L’histoire fiscale de Florent Pagny débute en 2006 avec une…

Des Condamnations Aux Déclarations : Le Parcours Fiscal Mouvementé De Florent Pagny
L’histoire fiscale de Florent Pagny débute en 2006 avec une condamnation lourde de conséquences : 15 000 euros d’amende et six mois de prison avec sursis pour fraude fiscale. Le chanteur avait omis de payer la TVA en 1997 et sous-évalué ses revenus d’un demi-million d’euros pour les années 1996 et 1997. Cette confrontation avec la justice marque un tournant dans sa relation avec le système fiscal français.
Face à ces démêlés, l’artiste de 64 ans choisit l’exil portugais, attiré par un triptyque fiscal avantageux : absence d’impôt sur la succession, sur la fortune, et sur les royalties pendant dix ans. Une décision qu’il justifie par une critique virulente du modèle français : « C’est un système qui est fait pour bloquer les gens comme moi, pas aptes à la gestion ».
Ce parcours tumultueux éclaire désormais ses prises de position publiques sur la fiscalité. Revenu depuis dans le giron français en tant que résident fiscal tout en résidant en Patagonie avec sa compagne Azucena Caamaño, Pagny assume aujourd’hui une imposition intégrale sur ses revenus professionnels. Une régularisation qui ne l’empêche nullement de s’exprimer avec véhémence contre toute velléité de taxation accrue des plus fortunés.

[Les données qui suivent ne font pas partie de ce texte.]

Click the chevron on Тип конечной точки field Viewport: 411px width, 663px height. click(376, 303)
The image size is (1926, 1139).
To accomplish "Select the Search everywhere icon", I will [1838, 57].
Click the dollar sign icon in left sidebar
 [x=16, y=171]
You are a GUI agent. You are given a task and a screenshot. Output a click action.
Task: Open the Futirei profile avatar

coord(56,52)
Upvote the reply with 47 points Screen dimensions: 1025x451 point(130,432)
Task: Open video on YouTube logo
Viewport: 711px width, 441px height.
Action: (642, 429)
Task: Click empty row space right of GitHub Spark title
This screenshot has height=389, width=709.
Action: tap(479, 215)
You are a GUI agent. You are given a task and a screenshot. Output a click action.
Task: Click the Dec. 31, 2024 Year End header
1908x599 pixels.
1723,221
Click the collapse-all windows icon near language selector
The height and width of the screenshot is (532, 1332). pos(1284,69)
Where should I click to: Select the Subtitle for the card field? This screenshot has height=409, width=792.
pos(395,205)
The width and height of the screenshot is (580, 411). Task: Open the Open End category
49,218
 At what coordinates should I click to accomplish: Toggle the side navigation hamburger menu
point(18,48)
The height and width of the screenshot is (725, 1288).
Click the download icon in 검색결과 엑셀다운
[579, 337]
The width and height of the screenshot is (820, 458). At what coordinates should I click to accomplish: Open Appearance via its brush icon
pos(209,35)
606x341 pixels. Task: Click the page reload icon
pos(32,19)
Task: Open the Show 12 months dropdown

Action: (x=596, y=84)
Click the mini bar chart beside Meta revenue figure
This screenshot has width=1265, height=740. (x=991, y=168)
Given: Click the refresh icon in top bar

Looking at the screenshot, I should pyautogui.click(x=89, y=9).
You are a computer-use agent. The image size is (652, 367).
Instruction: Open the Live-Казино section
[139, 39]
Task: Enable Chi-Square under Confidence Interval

Une Position Tranchée Contre La Taxation Des Plus Fortunés
Cette régularisation ne tempère en rien les convictions économiques du chanteur. Sur le plateau de RTL Matin en septembre dernier, Florent Pagny développe un argumentaire sans concession contre toute taxation des hauts revenus. Sa thèse repose sur un principe simple : « Le truc du riche, c’est qu’il consomme, il dépense, il entretient beaucoup de gens et fait vivre beaucoup de monde ».
L’artiste n’hésite pas à qualifier de « débile » l’idée d’imposer davantage les fortunés, brandissant l’argument de la fuite des capitaux. Selon lui, sanctionner financièrement ceux qui ont réussi revient à tarir une source vitale d’activité économique. Sa formule est sans appel : « Le riche, quand tu viens le taxer, il s’en va ».